* **Dataset extract**

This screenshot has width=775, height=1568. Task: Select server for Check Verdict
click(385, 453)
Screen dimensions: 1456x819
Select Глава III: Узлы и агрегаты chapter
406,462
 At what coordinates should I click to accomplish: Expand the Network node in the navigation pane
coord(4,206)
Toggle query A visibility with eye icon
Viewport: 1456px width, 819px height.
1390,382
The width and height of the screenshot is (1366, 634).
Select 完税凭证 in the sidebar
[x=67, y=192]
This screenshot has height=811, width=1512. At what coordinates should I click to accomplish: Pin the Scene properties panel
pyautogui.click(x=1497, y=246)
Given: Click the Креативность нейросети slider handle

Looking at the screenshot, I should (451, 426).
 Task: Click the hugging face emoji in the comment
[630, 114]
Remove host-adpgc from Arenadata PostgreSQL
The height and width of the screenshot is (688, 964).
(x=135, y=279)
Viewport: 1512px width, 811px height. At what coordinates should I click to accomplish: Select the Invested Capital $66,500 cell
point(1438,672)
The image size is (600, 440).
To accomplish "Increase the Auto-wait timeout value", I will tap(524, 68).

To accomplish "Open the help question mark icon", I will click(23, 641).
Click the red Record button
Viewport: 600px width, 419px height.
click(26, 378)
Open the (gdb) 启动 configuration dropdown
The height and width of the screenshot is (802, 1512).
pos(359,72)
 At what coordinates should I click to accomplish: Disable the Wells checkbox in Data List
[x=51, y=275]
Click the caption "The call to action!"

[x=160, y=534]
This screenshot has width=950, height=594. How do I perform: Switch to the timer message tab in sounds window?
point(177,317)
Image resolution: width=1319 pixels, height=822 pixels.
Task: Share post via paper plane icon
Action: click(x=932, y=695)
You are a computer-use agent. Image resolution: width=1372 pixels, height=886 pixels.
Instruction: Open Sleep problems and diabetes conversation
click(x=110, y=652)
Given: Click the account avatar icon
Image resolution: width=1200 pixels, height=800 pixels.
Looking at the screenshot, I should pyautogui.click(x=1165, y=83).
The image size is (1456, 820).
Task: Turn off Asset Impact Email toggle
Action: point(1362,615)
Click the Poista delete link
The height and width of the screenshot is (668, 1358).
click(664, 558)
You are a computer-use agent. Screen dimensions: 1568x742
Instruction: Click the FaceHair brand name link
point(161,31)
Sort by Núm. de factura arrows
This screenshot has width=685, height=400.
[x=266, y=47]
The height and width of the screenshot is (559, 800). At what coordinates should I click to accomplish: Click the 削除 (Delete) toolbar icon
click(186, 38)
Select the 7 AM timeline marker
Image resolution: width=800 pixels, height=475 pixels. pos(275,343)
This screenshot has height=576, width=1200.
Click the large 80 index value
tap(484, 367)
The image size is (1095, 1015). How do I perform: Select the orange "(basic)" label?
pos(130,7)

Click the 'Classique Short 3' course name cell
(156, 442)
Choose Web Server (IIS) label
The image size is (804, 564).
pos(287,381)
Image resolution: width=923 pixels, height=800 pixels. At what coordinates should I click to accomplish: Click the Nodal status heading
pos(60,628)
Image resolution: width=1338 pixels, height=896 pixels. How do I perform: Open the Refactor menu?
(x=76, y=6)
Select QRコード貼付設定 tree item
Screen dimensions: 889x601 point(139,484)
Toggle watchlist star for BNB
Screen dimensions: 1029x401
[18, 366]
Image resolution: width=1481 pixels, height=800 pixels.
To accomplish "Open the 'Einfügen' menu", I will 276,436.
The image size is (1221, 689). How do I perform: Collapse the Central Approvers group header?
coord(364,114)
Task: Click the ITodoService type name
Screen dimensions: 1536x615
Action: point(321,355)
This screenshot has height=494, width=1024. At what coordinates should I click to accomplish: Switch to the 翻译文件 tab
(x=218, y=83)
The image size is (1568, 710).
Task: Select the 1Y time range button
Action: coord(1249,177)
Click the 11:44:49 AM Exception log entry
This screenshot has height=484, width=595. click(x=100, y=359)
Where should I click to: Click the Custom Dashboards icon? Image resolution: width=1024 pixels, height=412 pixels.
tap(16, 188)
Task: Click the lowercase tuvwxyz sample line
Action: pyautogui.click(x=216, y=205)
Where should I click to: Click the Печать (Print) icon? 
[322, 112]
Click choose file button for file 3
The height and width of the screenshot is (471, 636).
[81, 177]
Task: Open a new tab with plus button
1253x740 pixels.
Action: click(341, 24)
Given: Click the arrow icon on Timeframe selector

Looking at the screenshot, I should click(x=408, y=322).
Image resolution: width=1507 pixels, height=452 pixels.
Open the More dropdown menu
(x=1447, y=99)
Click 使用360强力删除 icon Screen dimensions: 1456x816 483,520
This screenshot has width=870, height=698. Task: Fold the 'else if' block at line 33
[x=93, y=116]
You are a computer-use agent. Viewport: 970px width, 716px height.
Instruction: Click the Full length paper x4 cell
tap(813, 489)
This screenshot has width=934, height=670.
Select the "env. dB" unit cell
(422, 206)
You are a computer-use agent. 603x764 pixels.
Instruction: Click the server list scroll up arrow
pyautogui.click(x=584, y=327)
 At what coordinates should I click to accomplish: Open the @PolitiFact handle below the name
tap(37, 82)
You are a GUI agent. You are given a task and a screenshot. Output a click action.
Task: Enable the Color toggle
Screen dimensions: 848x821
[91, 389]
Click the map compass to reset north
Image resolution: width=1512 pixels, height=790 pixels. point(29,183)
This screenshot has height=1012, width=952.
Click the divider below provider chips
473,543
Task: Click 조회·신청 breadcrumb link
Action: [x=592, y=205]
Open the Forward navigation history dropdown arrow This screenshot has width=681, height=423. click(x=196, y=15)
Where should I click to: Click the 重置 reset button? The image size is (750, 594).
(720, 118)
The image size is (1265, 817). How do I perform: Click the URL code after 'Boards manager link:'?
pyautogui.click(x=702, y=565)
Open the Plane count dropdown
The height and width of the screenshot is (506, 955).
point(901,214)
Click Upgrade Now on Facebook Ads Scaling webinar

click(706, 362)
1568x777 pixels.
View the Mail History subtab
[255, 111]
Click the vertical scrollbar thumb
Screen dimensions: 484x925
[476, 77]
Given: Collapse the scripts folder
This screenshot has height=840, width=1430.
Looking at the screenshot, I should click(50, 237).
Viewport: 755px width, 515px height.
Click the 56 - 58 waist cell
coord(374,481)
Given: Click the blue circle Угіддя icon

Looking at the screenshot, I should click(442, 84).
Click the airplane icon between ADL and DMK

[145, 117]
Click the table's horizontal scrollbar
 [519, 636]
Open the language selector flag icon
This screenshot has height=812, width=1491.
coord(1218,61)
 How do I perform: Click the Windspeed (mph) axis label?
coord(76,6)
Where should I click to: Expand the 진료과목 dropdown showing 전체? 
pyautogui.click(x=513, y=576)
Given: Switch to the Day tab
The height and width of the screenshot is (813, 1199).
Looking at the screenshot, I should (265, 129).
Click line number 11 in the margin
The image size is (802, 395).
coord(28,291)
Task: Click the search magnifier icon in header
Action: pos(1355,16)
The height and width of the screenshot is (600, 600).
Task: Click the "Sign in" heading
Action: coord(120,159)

* **Activity**
Where a line of the data contains "agent", copy that line.

* **Output of the exercise**
You are a computer-use agent. Image resolution: width=1372 pixels, height=886 pixels.
You are a computer-use agent. Screen dimensions: 1568x742
You are a computer-use agent. Viewport: 970px width, 716px height.
You are a computer-use agent. 603x764 pixels.
You are a GUI agent. You are given a task and a screenshot. Output a click action.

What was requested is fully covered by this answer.